La beca se me había otorgado como pintor, entonces provoqué una serie de situaciones con este dinero (u$s 3500).

En primer lugar compré un cuadro de Josefina Robirosa en m$n 400.000 y se lo regalé a mi padre, después compré un cuadro de Ernesto Deira en m$s 200.000, se lo regalé a mi madre, y para terminar compré un cuadro de Jorge de la Vega para mí en m$s 300.000. Lo que importa el total.

Espero que estas líneas sean comprendidas en su debida forma y con ellas acompaño el certificado que me enviaron.

Saluda a Ud. afectuosamente

Federico Manuel Peralta Ramos

La sostenida actitud filosófica de Peralta Ramos es de una calidad conceptual superior, por juguetona, cordial, traviesa, benevolente, generosa: invita a parientes, amigos y otros artistas a participar en su área de benéfica influencia, celebra fiestas y no transforma el valor monetario en nada –con ser esto ya mucho–, sino que lo disuelve en algo que quizá sea aún mejor, que es disfrutar con los amigos y regalar.

La carta de Peralta Ramos a la Fundación Guggenheim

Celebro también ese punto de premeditada y divertida arrogancia de pícaro que se percibe entre las pretendidamente ponderadas, modestamente explicativas líneas de su carta, que, so pretexto de inventario factual, da fe de un gesto propio de un príncipe del arte.

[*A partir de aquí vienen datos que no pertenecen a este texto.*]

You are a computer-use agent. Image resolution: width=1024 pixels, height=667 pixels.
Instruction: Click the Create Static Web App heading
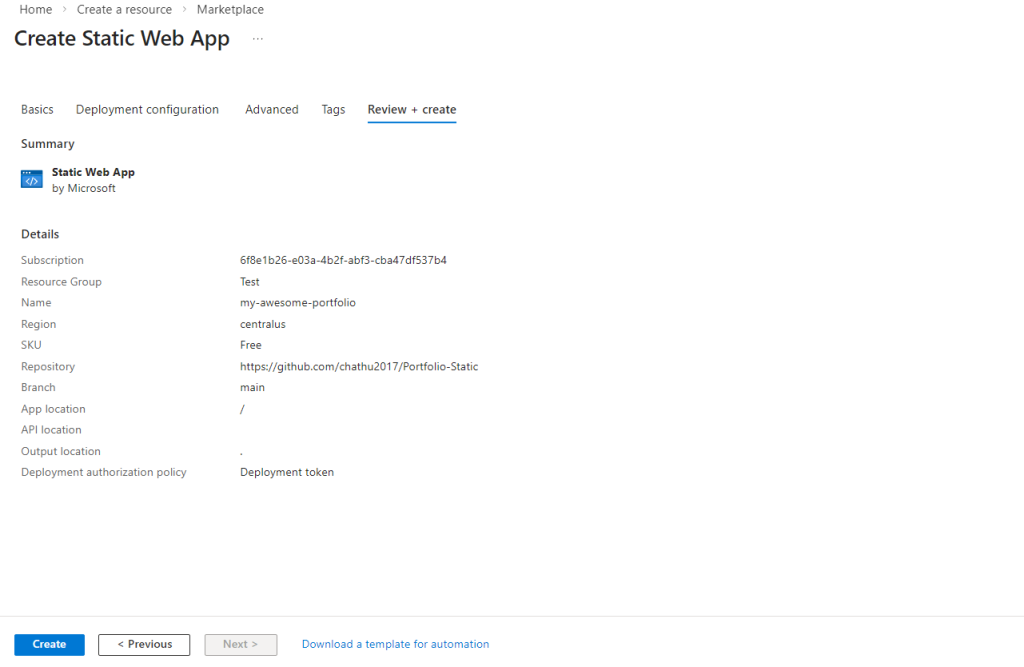[122, 39]
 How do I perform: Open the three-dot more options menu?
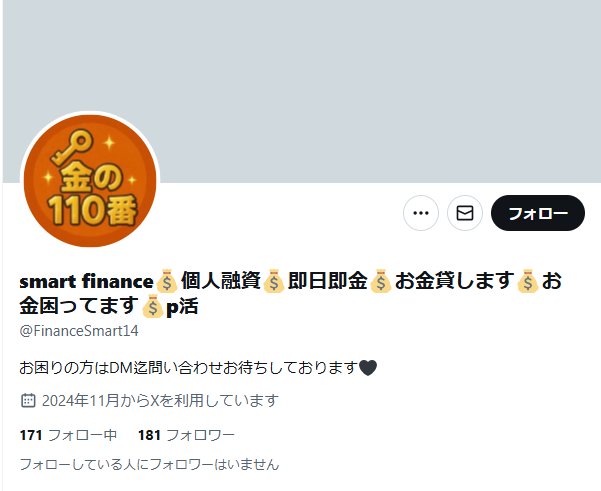[x=421, y=213]
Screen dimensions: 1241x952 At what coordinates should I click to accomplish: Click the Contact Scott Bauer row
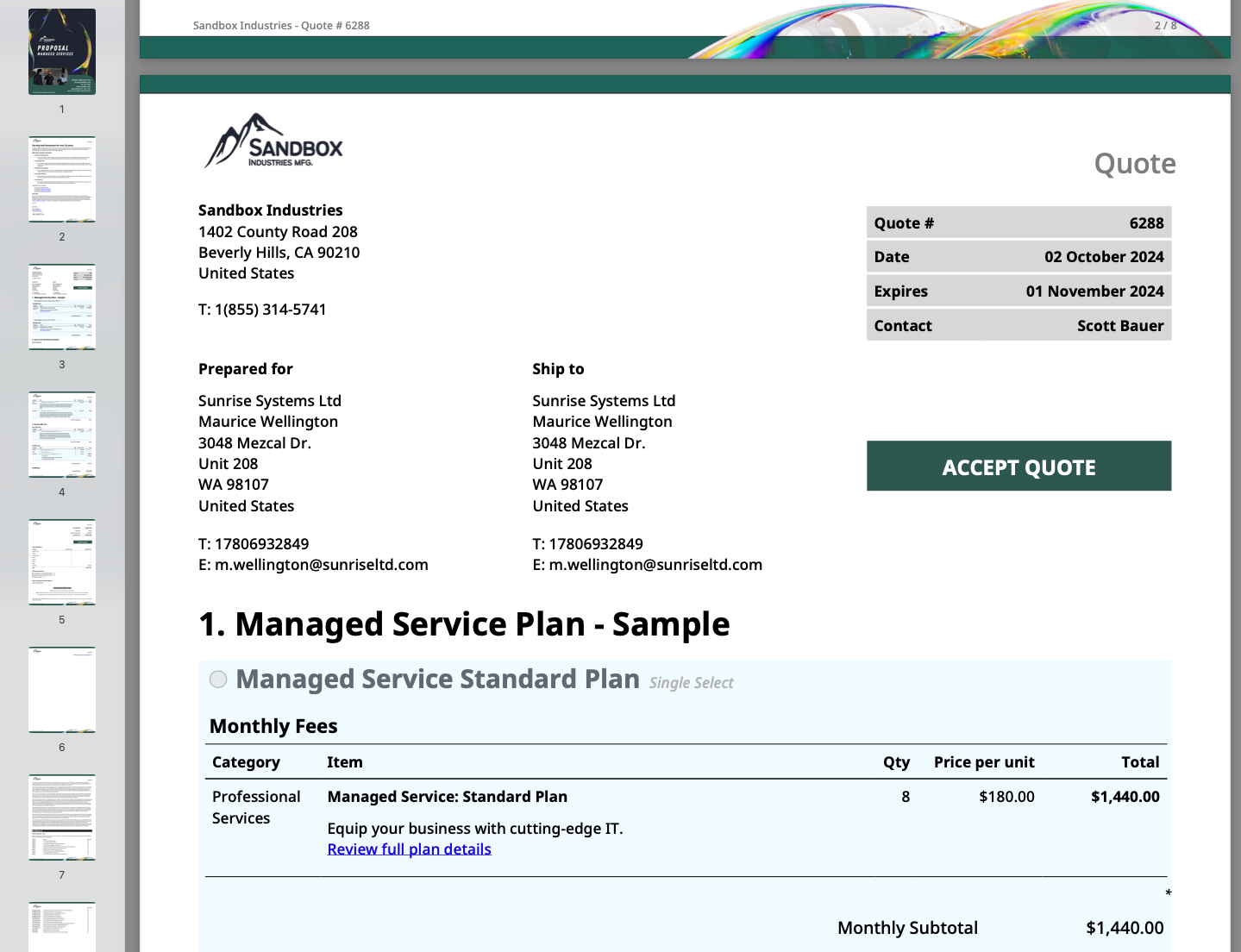(1018, 326)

La gente del Guggenheim, como es comprensible, no se dio por satisfecha con estas explicaciones y le reclamó que o bien enviase alguna obra o bien reembolsara a la máxima celeridad el dinero. A lo cual él se negó en rotundo, alegando que eso iba contra sus principios. También me parece muy comprensible. Hay que ser coherente: devolver el dinero, empobrecerse, va contra la vida. Y Peralta estaba, como es obvio por todo lo dicho, a favor de la vida.

Luego él ya no quiso ser más artista. Sus últimas obras fueron performances, que se celebraban primero en la galería, luego ya directamente en un cafetín de Buenos Aires. El aficionado al arte, o cualquier vecino de la ciudad podía pasar por ahí, entrar y entablar con él conversación sobre el tema de su elección. Peralta le daba invariablemente conversación.

En esta interacción superaba conceptualmente a la famosa Marina Abramovic, que con motivo de la retrospectiva que hace unos años le dedicó el MoMA, permaneció en el museo, siete horas al día, sentada en una silla, ante una mesita, y cualquiera se podía sentar frente a ella, ya fuese durante unos minutos o bien durante unas horas, o todo lo que quisiera. Pero no se le podía hablar. Ella sólo se mostraba, la podías mirar. Se formaban colas para sentarse frente a ella, lo que me parece inexplicable. ¡Vaya privilegio más discutible, poder sentarse delante de Marina! Lo de Peralta Ramos era menos “misterioso”, pero mejor. Él también estaba siete horas cada día en la galería, o en el cafetín, pero hablando por los codos.

Con ser esto interesante, la carta a la Guggenheim es, para mí al menos, su mejor obra de arte.